The earlier work that you did is really quite flat, you know, the geometric work in the thirties. Very flat. Kind of hard-edge, one color plain abutting another one.
Yes.

But recently I have noticed your shapes have gotten involved with curves.
That is true. But in the last year they are purely hard-edge. Not rectangular but angular, in which I feel they have the qualities I am after: impact, movement and simplification plus texture.

The texture is kind of new, isn’t it?
Yes, that is true.

When did that start?
Well, for that sort of painting it was within the last year, about a year.

Do you know what started that?
No.

Because there are very articulated surfaces on the recent pictures.
No, I don t know what started that. I think we got started with that question when you asked me about the minimal painters and sculptors. Without that it wouldn’t be enough, not nearly enough. It needs something more.

You mean just a large, flat shape isn’t as interesting as one that has some life to it?
Unless something extraordinary happens to that shape — which I haven’t seen happen and maybe it can’t happen to anybody I’ve seen. But it has to have something more than just that big shape. I don’t care if the canvas is a mile big,

Well, your paintings haven’t ever really been huge, have they?

......

> _GIVEN PROBLEM 1_: Return the records below line for line, without changing anything in them.

> _SOURCE MATERIAL_:
......

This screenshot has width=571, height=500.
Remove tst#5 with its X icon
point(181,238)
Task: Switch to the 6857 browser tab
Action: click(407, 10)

......

> _GIVEN PROBLEM 2_: Decide whether each statement agrees with the interview excerpt above: (a) the artist describes the shapes of the last year as rectangular; (b) the textured surfaces began about a year ago; (c) the geometric work from the thirties is described as very flat. Answer yes or no for each, quoting the words of the interview excerpt that decide it.

> _CORRECT ANSWER 1_:
This screenshot has width=571, height=500.
Remove tst#5 with its X icon
point(181,238)
Task: Switch to the 6857 browser tab
Action: click(407, 10)

> _CORRECT ANSWER 2_:
(a) No: "Not rectangular but angular"
(b) Yes: "within the last year, about a year"
(c) Yes: "the geometric work in the thirties. Very flat."